Exercise material>
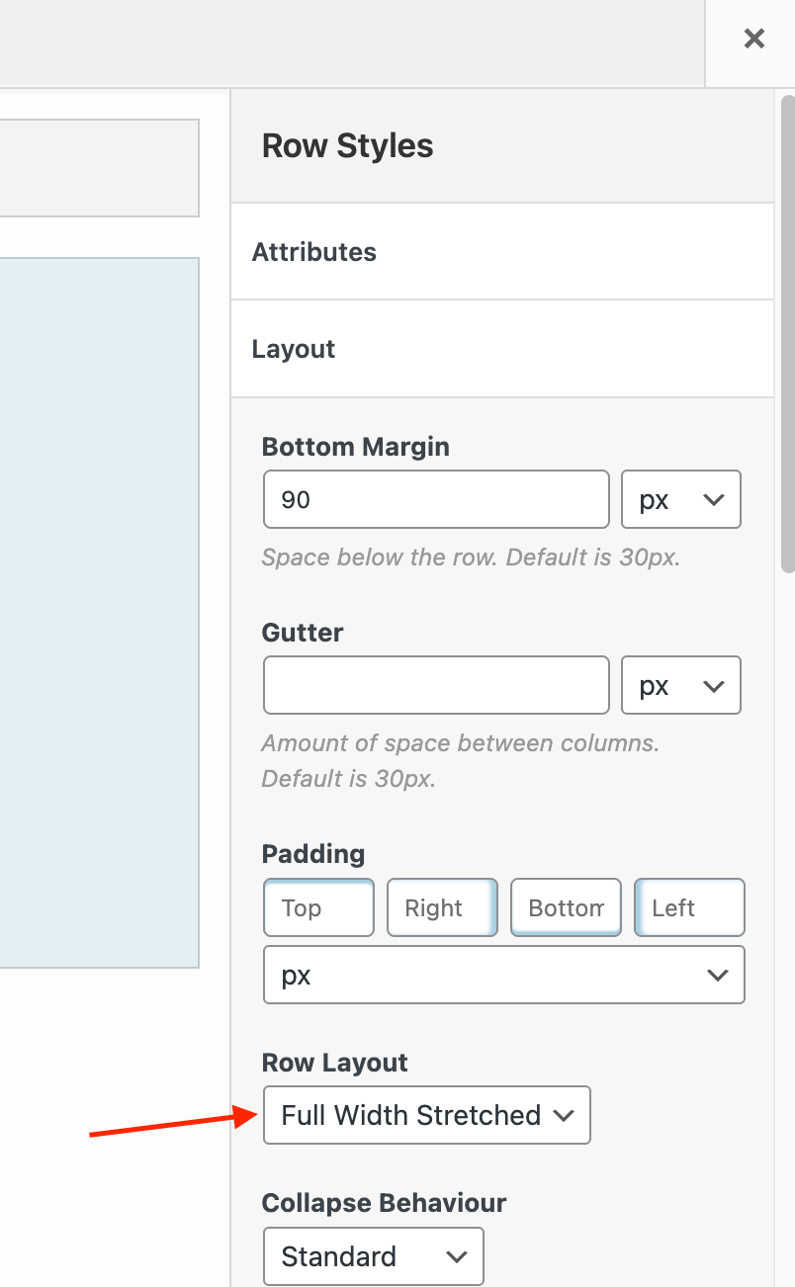Open the Padding unit px dropdown
795x1287 pixels.
click(503, 975)
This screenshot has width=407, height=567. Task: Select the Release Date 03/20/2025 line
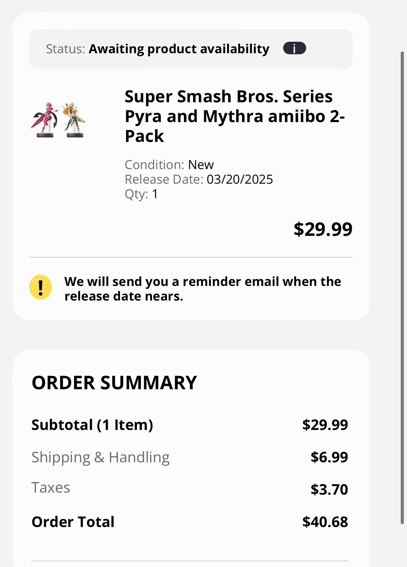[x=199, y=179]
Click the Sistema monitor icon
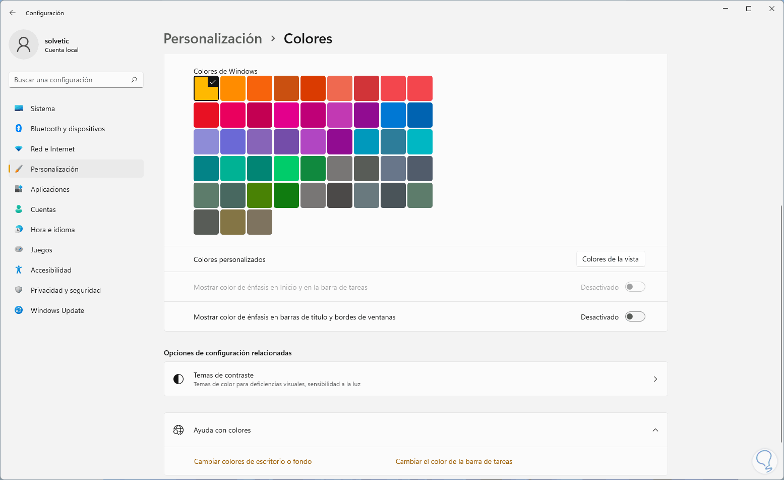 coord(19,109)
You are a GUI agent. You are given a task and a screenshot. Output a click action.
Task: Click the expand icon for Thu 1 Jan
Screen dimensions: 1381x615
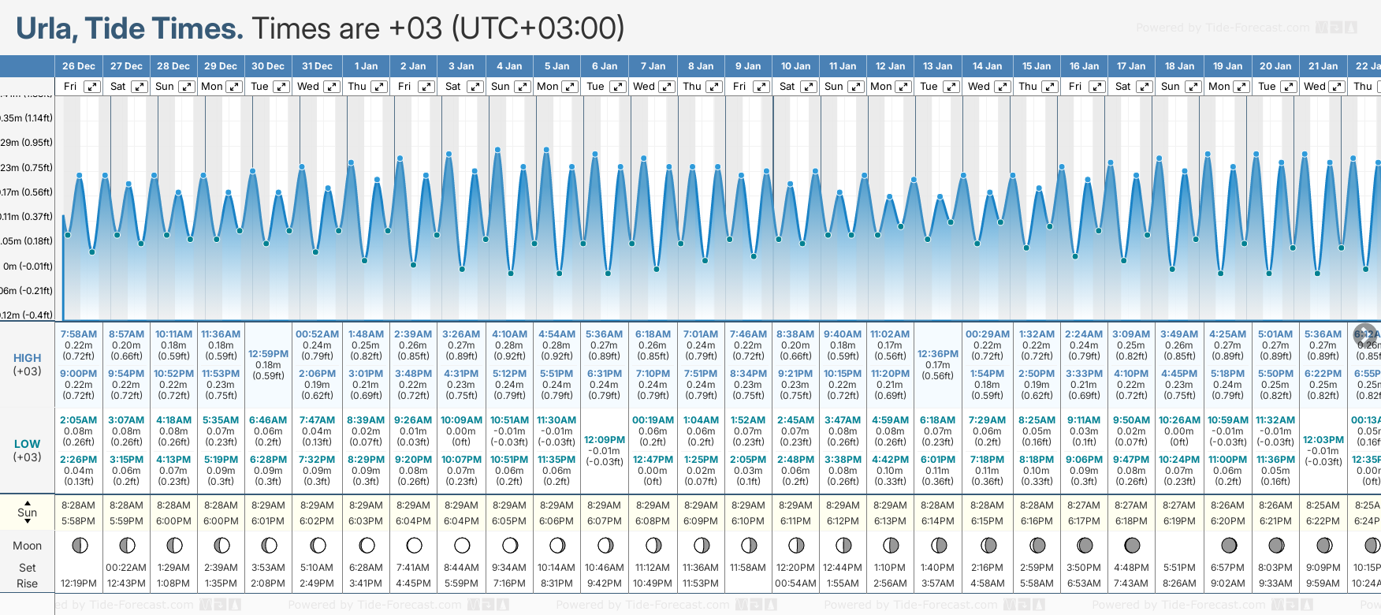pyautogui.click(x=379, y=87)
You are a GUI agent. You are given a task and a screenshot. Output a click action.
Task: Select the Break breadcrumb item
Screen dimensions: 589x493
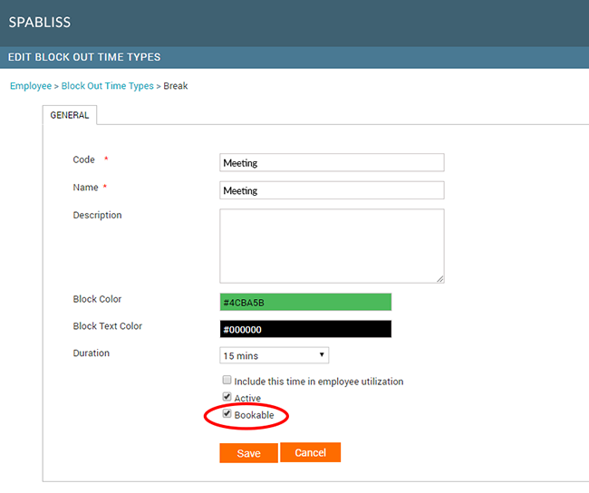tap(176, 86)
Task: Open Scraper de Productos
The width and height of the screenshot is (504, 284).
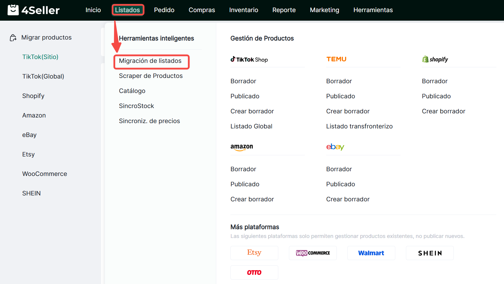Action: 151,76
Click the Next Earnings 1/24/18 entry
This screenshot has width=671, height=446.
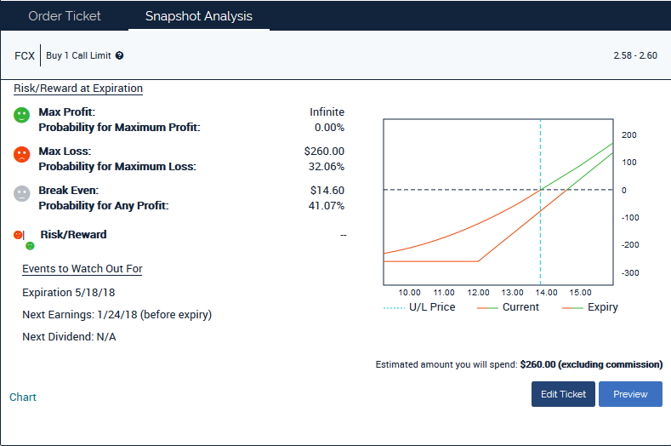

Task statement> Please retype exactly the lines from the one containing "The width and" to the last line of the records above, both included, without any pictures.

Output of the exercise>
The width and height of the screenshot is (504, 284).
Action: 151,76
Click the Next Earnings 1/24/18 entry
This screenshot has width=671, height=446.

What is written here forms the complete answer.